Any weight the legislative pattern gives to defendants' constitutional position, however, as distinguished from their statutory interpretation, we think is overcome by considerations which stem primarily from the equal protection of the laws guaranteed by the Fourteenth Amendment and applicable to this jurisdiction by reason of the Due Process Clause of the Fifth Amendment.
Notwithstanding the frequent use of such a residence condition, only recently has it come before federal courts for decision as to its validity. Nine federal judges, in three separate cases, with one judge dissenting, have recently considered the constitutional questions involved. Thompson v. Shapiro, 270 F. Supp. 331 (a three-judge District Court of the District of Connecticut); Green v. Department of Public Welfare, 270 F. Supp. 173 (a three-judge District Court of the District of Delaware); and Smith v. Reynolds, 277 F. Supp. 65 (a three-judge District Court of the Eastern District of Pennsylvania). In Thompson and Green the residence requirements, respectively, of Connecticut and Delaware, were held unconstitutional. In Smith v. Reynolds a final decision has not been reached, but enforcement of such a requirement in Pennsylvania has been enjoined preliminarily on constitutional grounds.
In Thompson the court first concluded the provision constituted an arbitrary classification in violation of the Fourteenth Amendment's prohibition against state abridgment of the privilege and immunity of a citizen of the United States to enjoy the liberty to travel interstate. The court relied heavily upon Edwards v. People of State of California, 314 U.S. 160, 62 S. Ct. 164, 86 L. Ed. 119. The court also relied upon a more general liberty of the citizen to travel, upheld by the Supreme Court in the passport cases, including Kent v. Dulles, 357 U.S. 116, 126-127, 78 S. Ct. 1113, 2 L. Ed. 2d 1204, and United States v. Guest, 383 U.S. 745, 759, 86 S. Ct. 1170, 16 L. Ed. 2d 239. The Thompson court said:
the right to travel exists and included within its dimensions is the right to establish residence in Connecticut.
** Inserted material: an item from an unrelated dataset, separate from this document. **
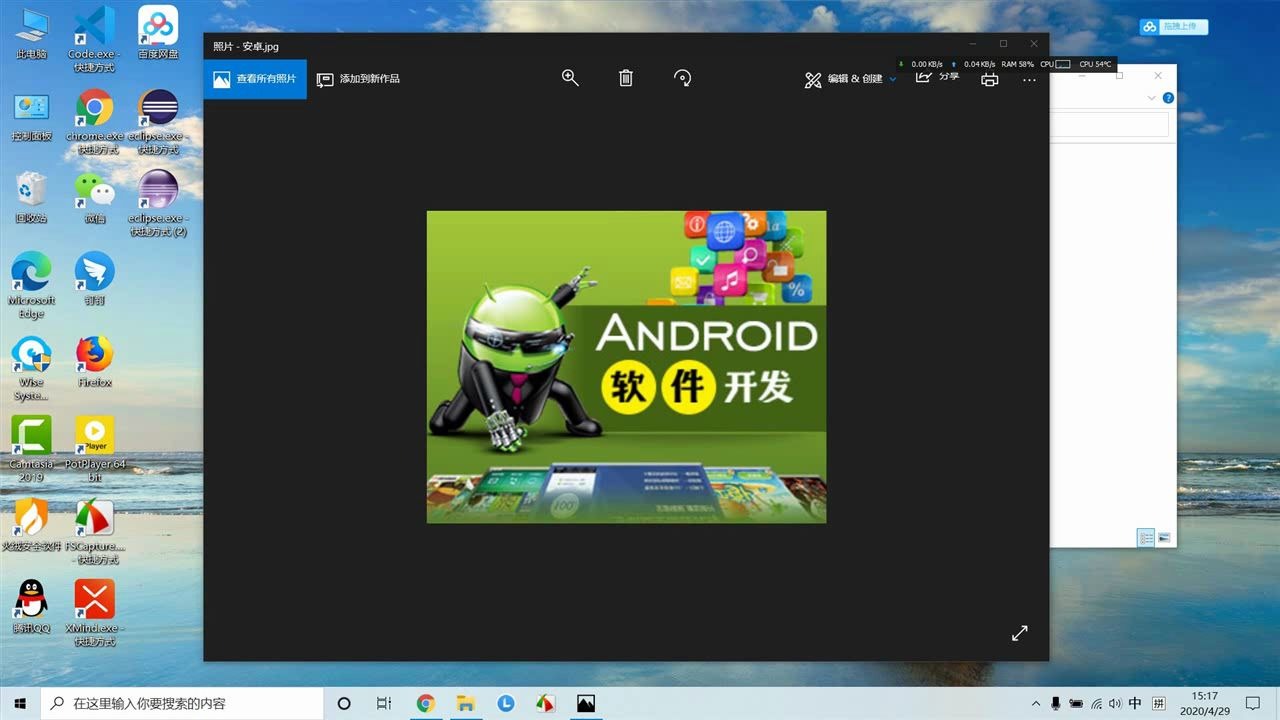Print the photo with the printer icon
1280x720 pixels.
[x=989, y=78]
Denying to the plaintiff even a gratuitous benefit because of her exercise of her constitutional right effectively impedes the exercise of that right.
270 F. Supp. at 336.
Second, the court in Thompson decided that the Equal Protection Clause of the Fourteenth Amendment was violated:
* * * the classifications of one year's residence or a job are not reasonable in light of the purpose of § 17-2d because again there is no showing that those applicants will be lesser burdens than applicants without jobs or one year's residence. Section 17-2d, in brief, violates the equal protection clause because even if its purpose were valid, [to protect the finances of the states] which it is clearly not, the classifications are unreasonable.
Id. at 338.
In Green the court, in holding invalid the Delaware one-year requirement for public assistance, said that the test under the Equal Protection Clause was whether the classification based on residence was reasonably related to the purpose of the statute, citing Morey v. Doud, 354 U.S. 457, 77 S. Ct. 1344, 1 L. Ed. 2d 1485. The court then pointed out that the purpose of the public assistance program was "'to promote the welfare and happiness of all people of the State, by providing public assistance to all of its needy and distressed; that assistance shall be administered promptly and humanely with due regard for the preservation of family life * * *.'" 270 F. Supp. at 177.
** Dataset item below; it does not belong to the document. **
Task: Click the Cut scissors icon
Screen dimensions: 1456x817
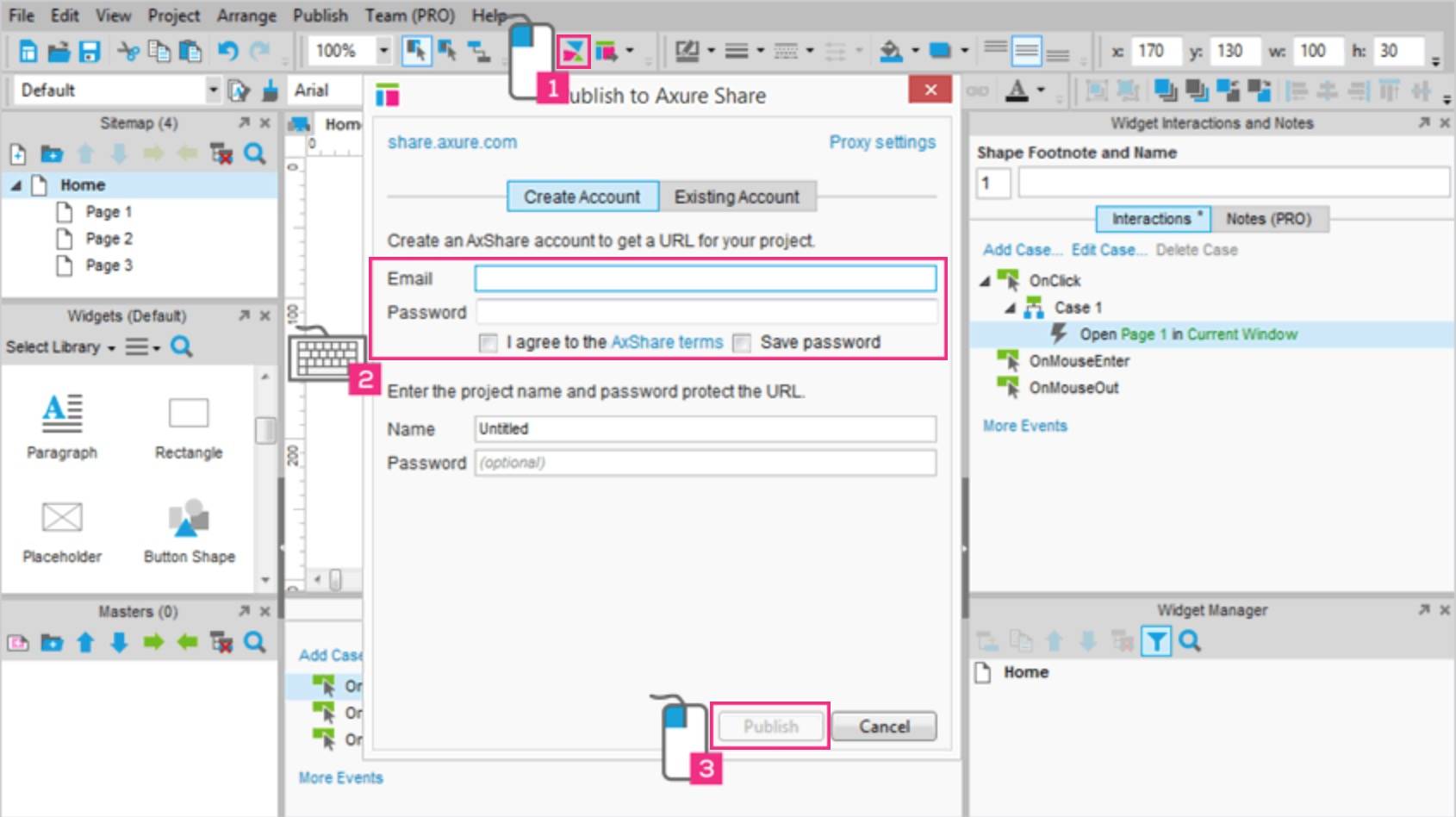Action: coord(128,52)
With these purposes in mind the court considered the reasonableness of the one-year residence provision in relation to those purposes, holding,
It is evident to us that as to these families living in Delaware for less than one year the denial of public assistance fails to carry out the stated purposes for the Public Assistance Code. It in fact tends to frustrate them. The residency requirement prevents prompt assistance to some of the State's needy and distressed and to that extent is the antithesis of "humane." It also necessarily results in pressure on the solidarity of the family unit. Nor given these circumstances is it an acceptable answer to say that until they are here one year such persons are not a part of the state's needy and distressed. The discrimination based on length of residency thus finds no constitutional justification in the purpose declared in the statute itself.
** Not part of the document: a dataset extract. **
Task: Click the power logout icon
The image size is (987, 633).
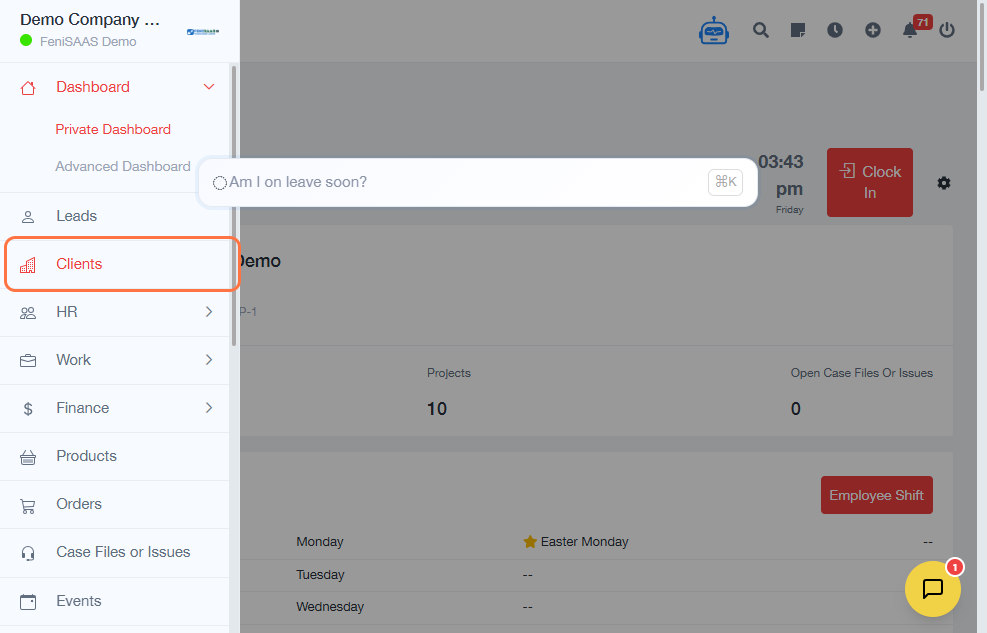Action: click(947, 30)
We have given first consideration to the above three-judge District Court cases because they are recent decisions on precisely the same subject and are not decisions of more remote application. We must be certain, however, that they comport with principles established by the Supreme Court. Although the Court has not dealt with this particular situation its decisions in other areas reveal the applicable principles, and to them we now turn.
In McLaughlin v. State of Florida, 379 U.S. 184, 191, 85 S. Ct. 283, 287, 13 L. Ed. 2d 222, our task in interpreting the Equal Protection Clause is stated as follows:
The courts must reach and determine the question whether the classifications drawn in a statute are reasonable in light of its purpose * * *.
Carrington v. Rash, 380 U.S. 89, 93, 85 S. Ct. 775, 13 L. Ed. 2d 675, restated this test in exactly the same language.
In Bates v. City of Little Rock, 361 U.S. 516, 525, 80 S. Ct. 412, 417, 4 L. Ed. 2d 480, a case involving First Amendment rights of association, the Court declared that,
When it is shown that state action threatens significantly to impinge upon constitutionally protected freedom it becomes the duty of this Court to determine whether the action bears a reasonable relationship to the achievement of the governmental purpose asserted as its justification.
In Gulf, Colorado & Santa Fe Ry. v. Ellis, 165 U.S. 150, 155, 17 S. Ct. 255, 257, 41 L. Ed. 666 (1897), the power of classification was recognized as permitted by the Fourteenth Amendment, but the Court added that: "it is equally true that such classification cannot be made arbitrarily."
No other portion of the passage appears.